In-database analysis (External)

If you choose to keep a data connection external, all calculations are done using the external system and not with the Spotfire data engine. This allows you to work with data volumes too large to fit into primary memory and take advantage of the power of the external system. When working with external data connections, you access only the current selection of data and all aggregations and calculations are made in database (in-db).

When a visualization uses in-db data, the visualization queries the external data source directly. Every time a change is made to the configuration of the visualization, e.g., a measure is defined on the Y-axis or a categorical column is added, a new query is sent to the external data source resulting in new, aggregated data.

When working with in-db data it is the connector and the underlying data source that determines which aggregation methods are available.

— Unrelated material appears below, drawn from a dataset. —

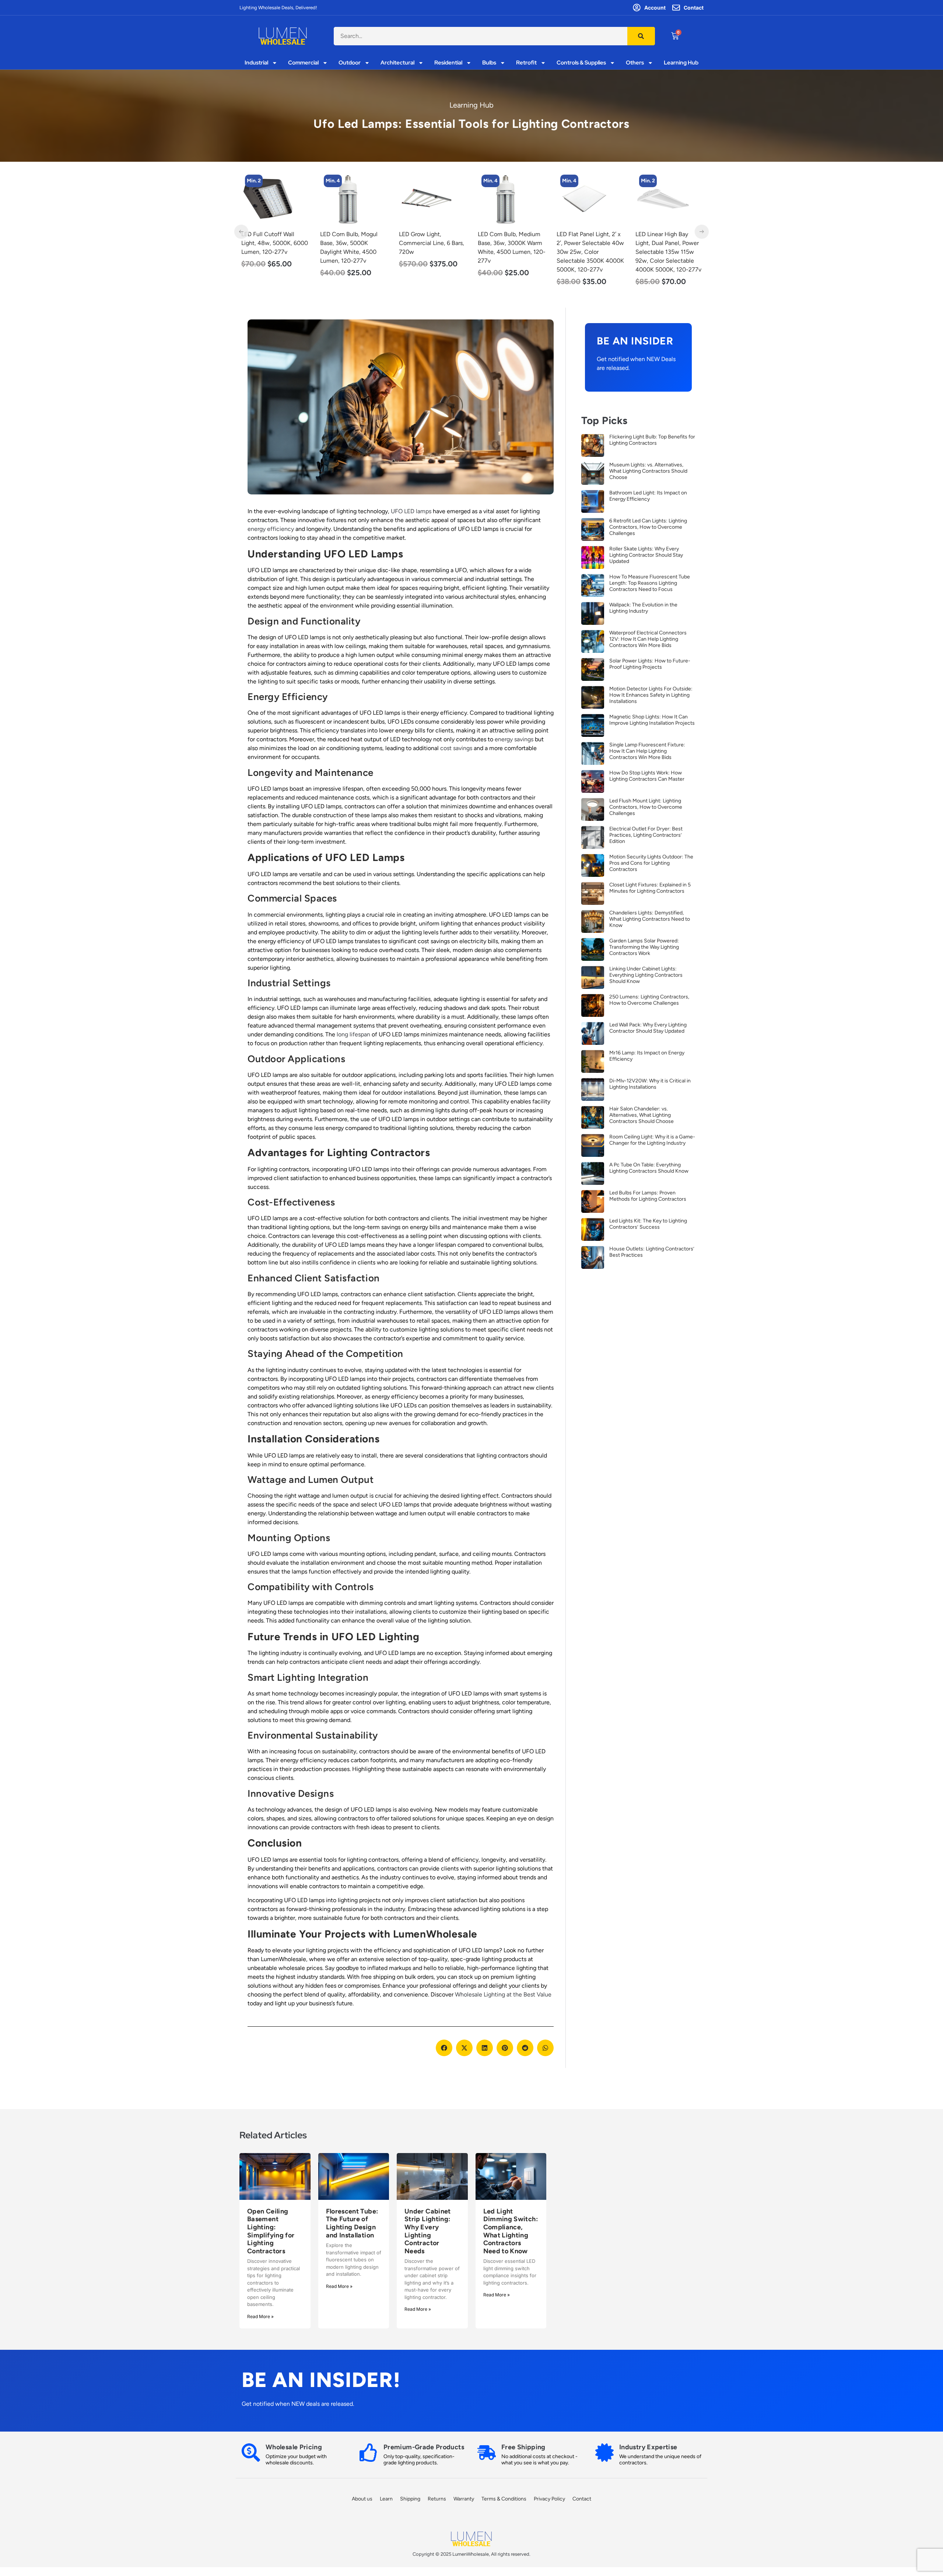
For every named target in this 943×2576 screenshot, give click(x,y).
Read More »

In-db data is usually preferred if you are working with very large data volumes, which would not fit in-memory, or if you want to make sure that the data is always the latest data from your external system, and always handled in the ways of your external system.

Data loading settings

For in-memory data, you can specify Data loading settings for each source in your data table, as long as the data is kept linked. These settings determine whether to use Stored data, Always new data or New data when possible. When saving an analysis, it is important to consider the data loading settings because they can determine whether other users will have access to the data in the analysis, if the analysis is shared.

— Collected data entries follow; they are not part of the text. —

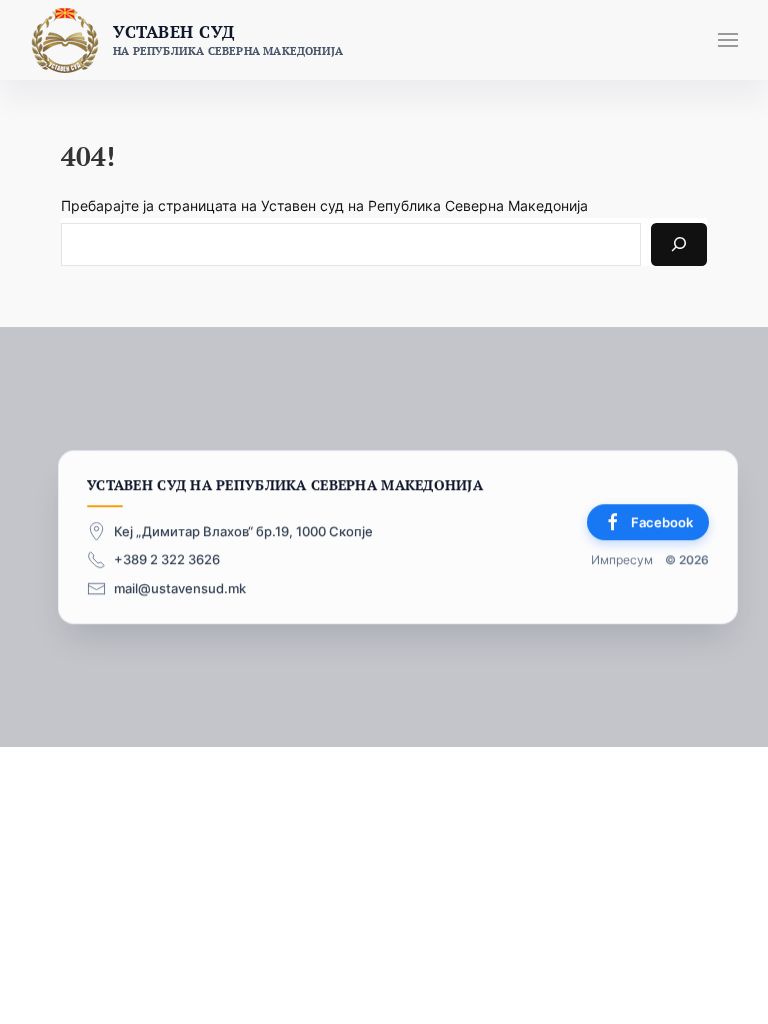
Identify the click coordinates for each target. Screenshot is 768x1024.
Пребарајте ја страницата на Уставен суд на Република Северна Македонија (324, 205)
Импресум (622, 560)
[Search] (679, 244)
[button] (728, 40)
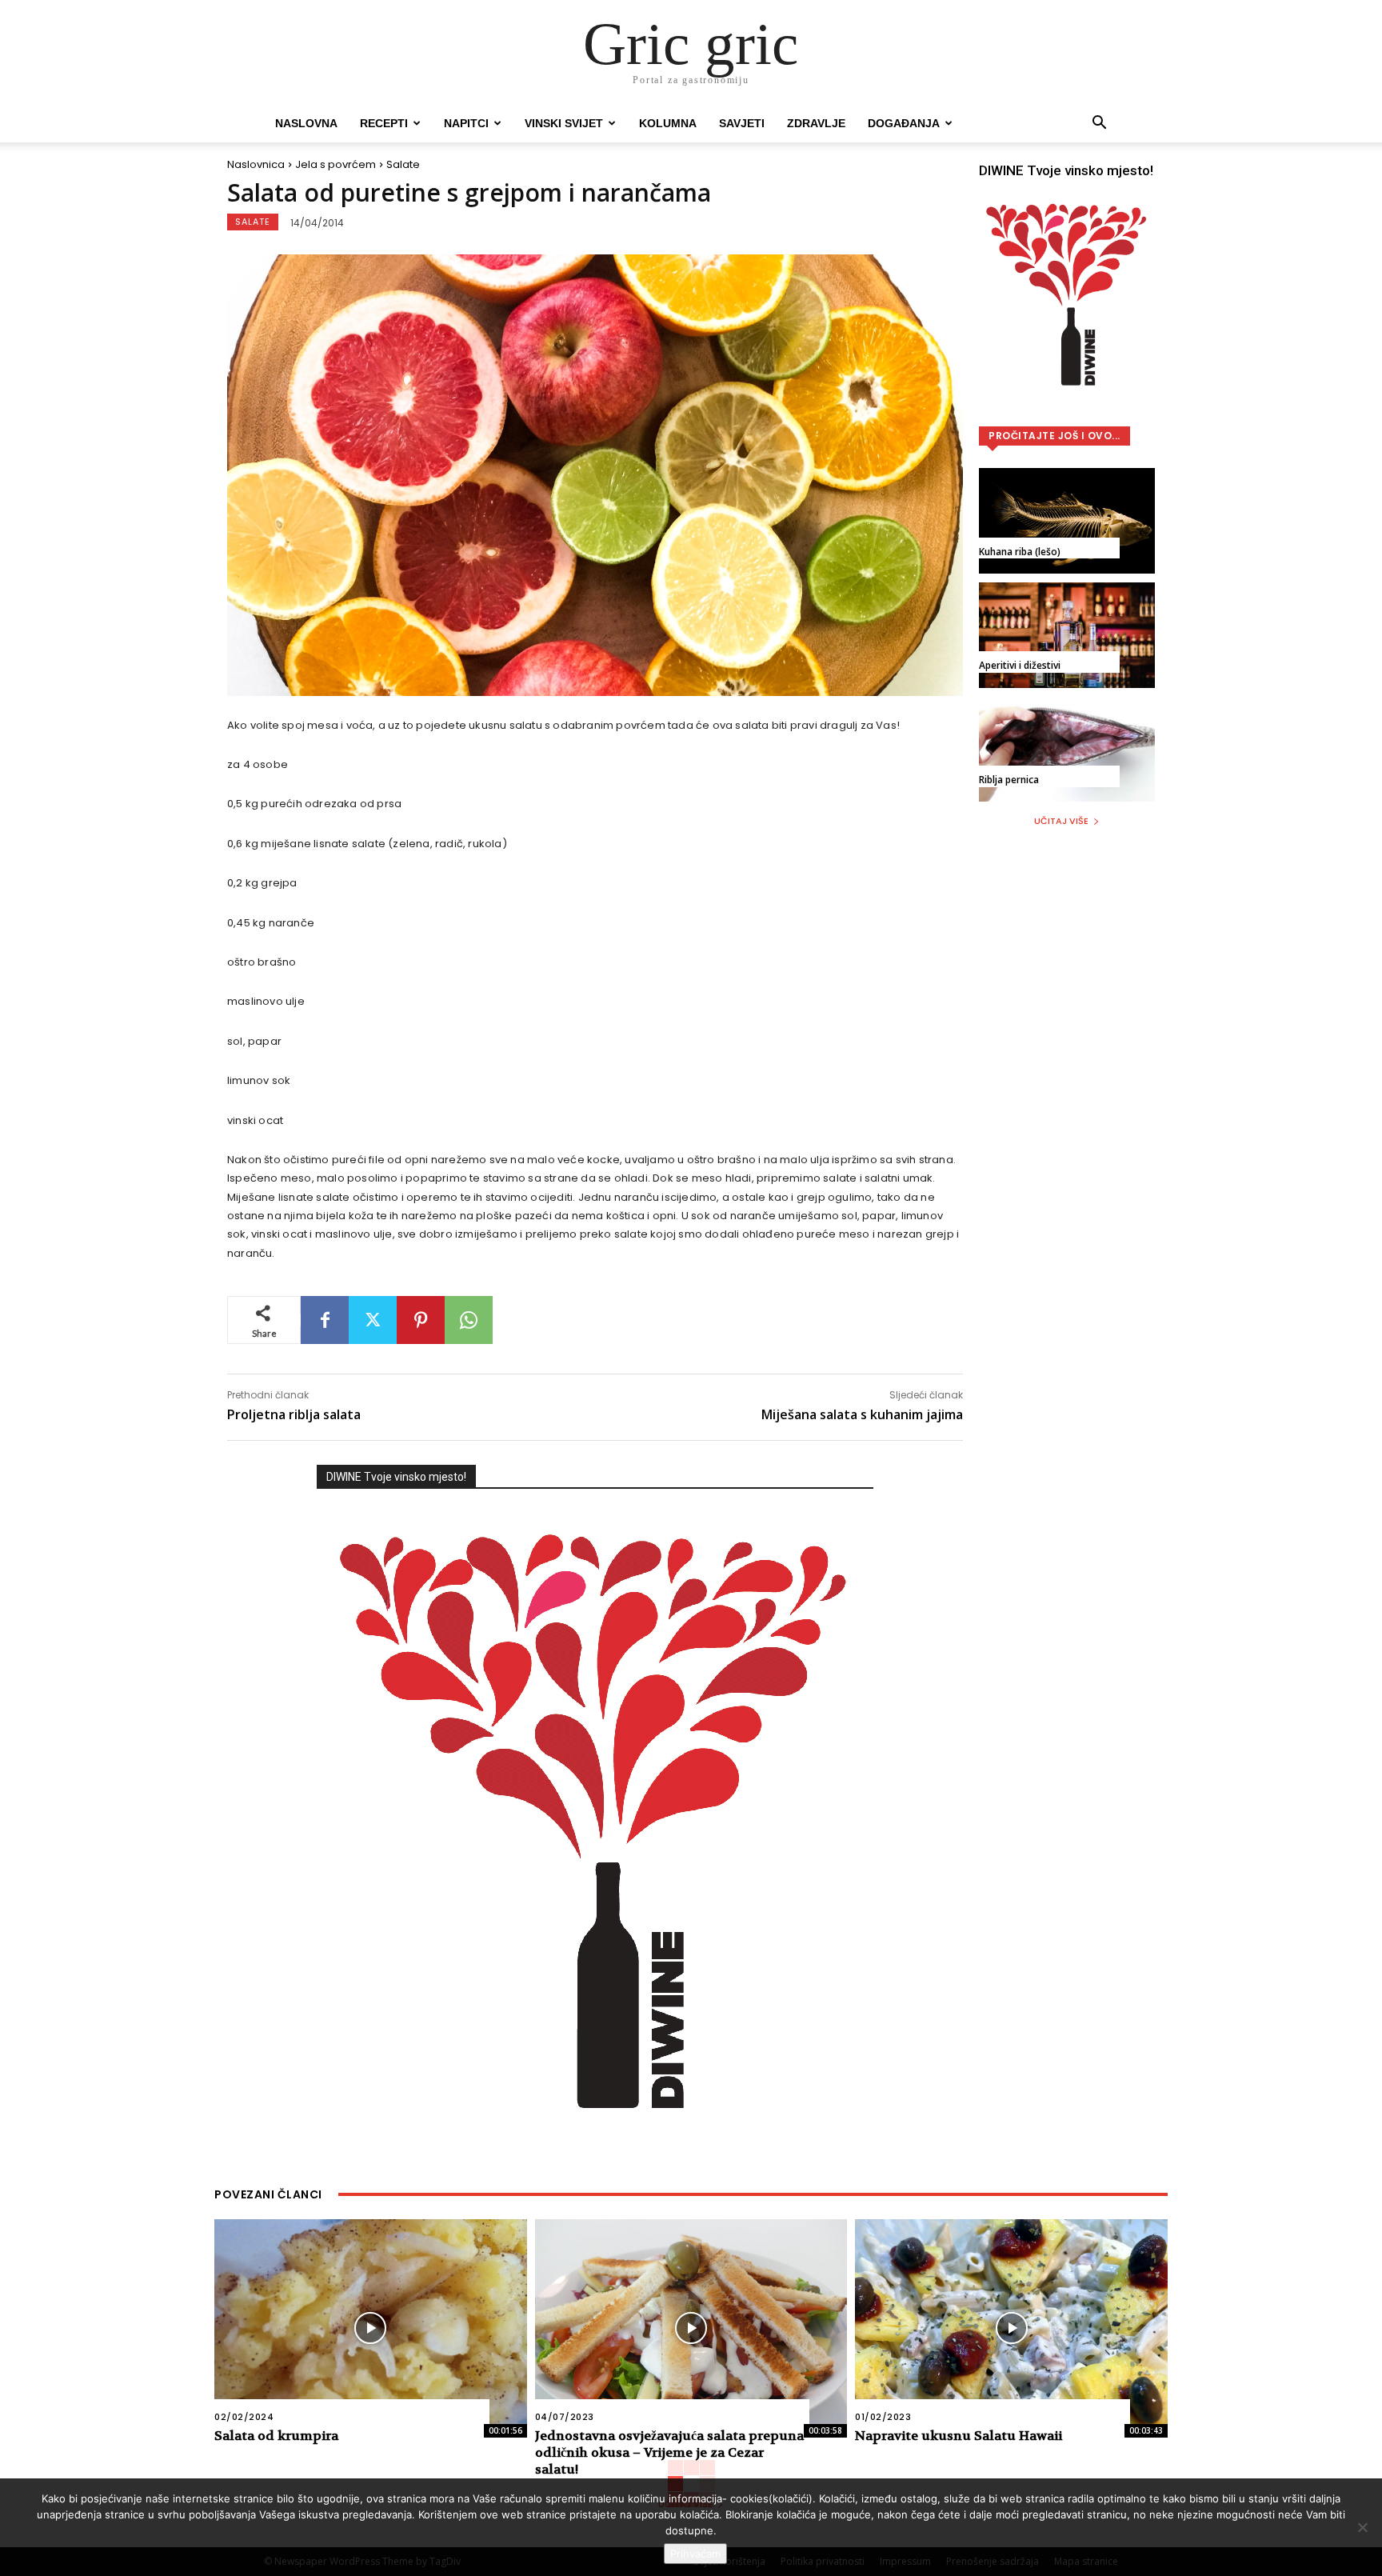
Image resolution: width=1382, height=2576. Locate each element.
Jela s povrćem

The Stored data option saves the current data in the analysis. New data will only be loaded if the source is manually reloaded.
The New data when possible option will also store the current data in the analysis. In that case, data will also be available to users who do not have access to the source. However, if a user has access, then new data will be loaded when the analysis is opened.
Always new data does not store any data in the analysis file.

You can change the data loading settings for applicable sources from within the Data canvas. See Storing data within the analysis for more information.

If the analysis will be used with scheduled updates, you can exclude certain data sources from that update in the data loading settings. See Reloading data for each user when using scheduled updates for more information.

On-demand (configured using installed client only)

When data from a non-cube data connection or an information link is to be added to the analysis as a new data table, in the installed client, you have the option to either load all data at once, or to load data on demand only. This is applicable to both in-memory and in-database data (for data connections). Your analysis can benefit from on-demand loading when you have access to massive amounts of data, but you only need to work with some parts of the data at a time. When setting up an on-demand data table you can specify conditions based on one or more other data tables to control what to load. You can also start by letting an on-demand data table be the first (or only) data table in the analysis if its input is defined by a document property, a variable you can define yourself.

On-demand loading can be regarded as a way to filter data; it is basically a WHERE-clause which dynamically limits what is read and used in calculations.

Custom queries (configured using installed client only)

When working with data connections to relational databases or other non-cube data sources, you get the option to select one or more tables from the data source in the modeling view. Here, you might also have the option to create your own custom database query, depending on your licenses. A custom query results in a custom table which in turn can be used to set up a view in the selected connection in the same way as you would do with other database tables. Queries are written in a language that the database understands. For example, for a Microsoft SQL Server database, you would write your custom query in the Microsoft SQL Server dialect of SQL.

Information links also give you the possibility to create custom SQL.